SWIG functions as an interface generator, translating C and C++ declarations into wrapper modules that can be loaded into host interpreters and runtimes such as CPython, JRuby, GNUstep, JVM, and Mono environments. It supports typemaps, directors, and multiple output languages to adapt calling conventions for platforms including Linux, FreeBSD, Microsoft Windows, and macOS. Its design targets interoperability scenarios found in projects relying on libraries like SQLite, OpenSSL, FFmpeg, GTK, and LLVM.
Development began in the mid-1990s by David Beazley to address challenges in integrating C/C++ code with languages such as Tcl, Perl, and Python. Early adoption grew through use in scientific and engineering projects associated with institutions like Los Alamos National Laboratory and collaborations involving tools like SciPy, Matplotlib, and Octave. Over successive releases SWIG added support for languages such as Java, C#, Lua, and R, influenced by interoperability work in communities around Apache Software Foundation projects and standards like POSIX. Contributors have included maintainers and developers affiliated with organizations such as Google, IBM, Microsoft, and academic labs that leverage native libraries in bindings for research platforms.
SWIG uses a parser and code-generation backend that consumes C/C++ headers and interface files to produce wrapper source code tailored for a target language runtime like CPython, JVM, or GNUstep-based systems. Core components include the front-end lexer/parser, abstract syntax tree, code generators, and typemap system which maps native types to target-language representations; typemaps are crucial when interfacing libraries such as OpenSSL, libcurl, GTK, and Boost. The director feature provides callback and subclassing support for object-oriented interactions with frameworks like Qt and wxWidgets, enabling patterns used in projects like KDE or GNOME. Platform-specific code generation considers calling conventions and binary interfaces on x86, ARM, and PowerPC architectures, and integrates with build systems such as CMake, Autoconf, and Make.
SWIG supports numerous target languages, historically starting with Tcl, Perl, and Python and expanding to Java, C#, Lua, Ruby, R, Go, OCaml, Scala, and D. It generates code compatible with virtual machines and runtimes including the JVM, CLR, and various native interpreters used by projects like Blender and GIMP. Platform portability enables use in ecosystems across Linux distributions like Debian, Red Hat Enterprise Linux, and Ubuntu, and on Microsoft Windows systems used in conjunction with toolchains such as MinGW and Visual Studio.
Typical workflows involve writing an interface (.i) file that declares functions, classes, and enums from a native library—examples include small bindings for SQLite, wrappers for libxml2, or adapters for OpenCV—then invoking SWIG to produce wrapper source files which are compiled and linked into extension modules for target runtimes like CPython or the JVM. Common uses appear in scientific stacks relying on NumPy, machine learning frameworks interfacing with TensorFlow components, and GUI applications bridging Qt widgets to scripting languages for rapid prototyping. Example patterns include using typemaps for memory management when exposing malloc/free-based APIs, director classes for callback integration with GTK event loops, and custom code injections for integrating with build systems such as CMake or packaging tools like those used by Debian and Homebrew.

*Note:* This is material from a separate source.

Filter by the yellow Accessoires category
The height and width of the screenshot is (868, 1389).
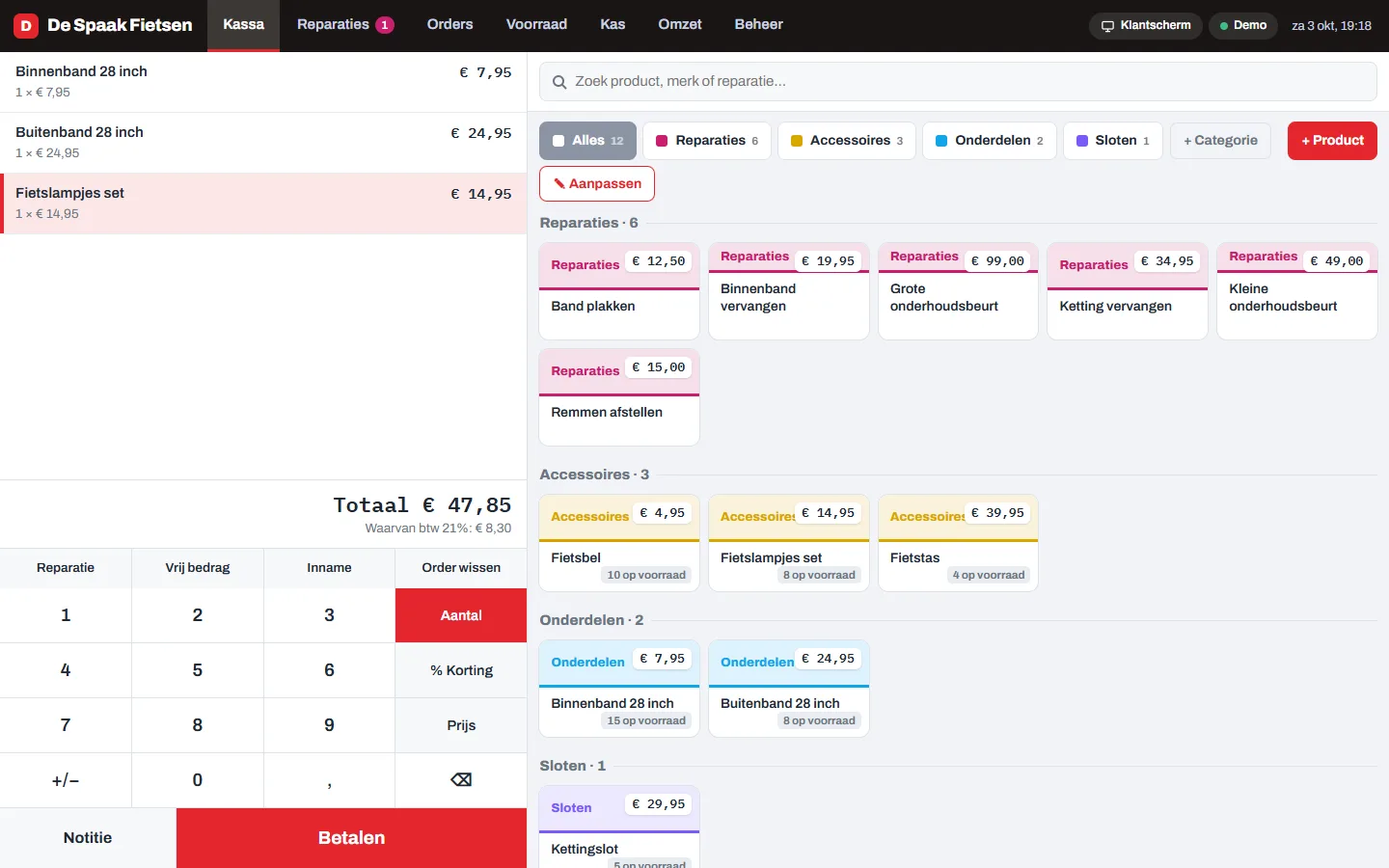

SWIG is developed by an open-source community with contributions from independent developers, academics, and engineers at companies including Google, IBM, and Microsoft. Discussion and collaboration occur on mailing lists, issue trackers, and code hosting platforms used by projects such as GitHub, with documentation and examples maintained to support integrations in ecosystems like SciPy, OpenCV, and TensorFlow. The project interacts with standards and projects such as POSIX, C++ Standards Committee, and third-party libraries like Boost and LLVM to expand language support and maintain compatibility across platforms and toolchains.